The recruitment, treatment sessions, and assessments were all done online. Most participants rated the intervention as highly satisfactory on the Client Satisfaction Questionnaire (CSQ-8; mean score, 27.7 out of a maximum of 32). About 60% of the offspring no longer met full criteria for FTL (P < .001; Cohen’s D = 1.76).
All children of the wait-listed parents still met criteria for FTL.
FTL symptoms decreased significantly in the offspring of the intervention group, as seen in both in the Adult Entitled Dependence Scale (AED; P < .05; Cohen’s D = 0.84); and the Adaptive Behaviors Scale (ABS; P < .05; Cohen’s D = 0.70).
There was no change in anxiety as assessed by the Adult Behavior Checklist (ABCL). But Dr. Berger noted that child anxiety is difficult to assess through parental report.
“This population is self-isolating and parents sometimes don’t know what’s going on,” and ABCL measures may not be “as sensitive as we would have liked them to be,” Dr. Berger said.
Parental burden was significantly decreased as measured by the Zarit Burden Interview (ZBI; P < .05; Cohen’s D = 0.70). In addition, family accommodation decreased significantly as determined by the Family Accommodation Scale–Anxiety (FASA; P < .05; Cohen’s D = 0.70).
Innovative work
In a comment, Jonathan E. Alpert, MD, PhD, chair, department of psychiatry and behavioral sciences, and professor of psychiatry, neuroscience, and pediatrics, Albert Einstein College of Medicine, New York, described the program as “innovative.”
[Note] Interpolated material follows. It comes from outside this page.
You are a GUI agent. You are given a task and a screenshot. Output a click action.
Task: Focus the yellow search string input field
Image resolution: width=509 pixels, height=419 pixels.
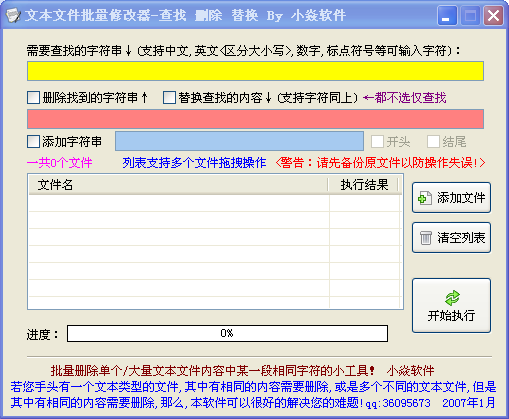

He noted that the SPACE-FTL approach provides parents with education and skills to reduce behaviors that reinforce their child’s avoidance of independent activities. Such behaviors “may inadvertently contribute to the adult child remaining stuck,” he said.
“Through its involvement of parents and use of a structured approach, SPACE-FTL is a very interesting step toward more evidence-based therapies.”
However, he noted that the number of study participants is still “very low” and further work is needed to better characterize this condition and develop effective therapies.
He noted that parents of adult children with FTL should not be judged or blamed. “They have been living with a worrisome problem for years and are simply doing their best to cope as any of us would do.”
In addition, he noted that some adult children aren’t capable of launching because of a serious mental illness or substance use disorder that needs treatment.
It’s unclear just how many adult children have FTL, as the condition lacks formal, agreed-upon clinical and research criteria and a reliable evidence base for treatment, Dr. Alpert said.
“Whatever the actual numbers of FTL, my anecdotal clinical experience suggests that it is a very common problem which is understudied.”
He added that the definitions of FTL should include cultural context. In some groups, it’s quite normal for adults in their 20s, 30s, or even older to live with their parents, Dr. Alpert said.
Dr. Berger and Dr. Albert report no relevant financial relationships.
A version of this article first appeared on Medscape.com.